Cavities are holes in the outer layer (enamel) or inner layer (dentin) of the tooth due to decay brought on, usually, by the presence of plaque on your teeth. Plaque is formed from bacteria from food sugars left on the tooth, and the acid from plaque is what damages the enamel and causes a cavity to form. Cavities can be on your tooth’s surface, in between teeth, in and around existing fillings, and along the gum line, and can occur in people of any age. In addition to plaque build-up, your teeth can become susceptible to cavities from grinding your teeth to the point of damaging the enamel, or exposing the dentin due to cracks, chips, or breaks in the tooth.
In early stages, you may not notice you have a cavity…they could only be detected by a professional hygienist or dentist during your regular re-care dental visit…which is THE reason routine check-ups and cleanings are so important to maintain good dental health. In later stages, you may have a sharp tooth ache, indicating the cavity has gotten large or deep. The good news about cavities is that they can be prevented entirely, or at least in great part, by brushing and flossing regularly. Likewise, routine cleanings with your dental hygienist keep your teeth clean of plaque build-up. It’s also helpful to use a fluoride-based toothpaste and rinse every day! An application of dental sealants to the chewing surfaces of your teeth can also help prevent wear and plaque invasion.

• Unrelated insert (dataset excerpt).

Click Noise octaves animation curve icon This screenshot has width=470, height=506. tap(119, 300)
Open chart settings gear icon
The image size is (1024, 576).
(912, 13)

Cavities can be repaired in different ways, depending on the extent of the decay. Minimal decay requires the standard composite fillings most people have. If the decay is extensive on the body of the tooth, the tooth might require either an all porcelain crown or an implant supported crown. Likewise, if the decay is so deep as to affect the health of the nerve of your tooth, it might require a full root canal or replacement tooth.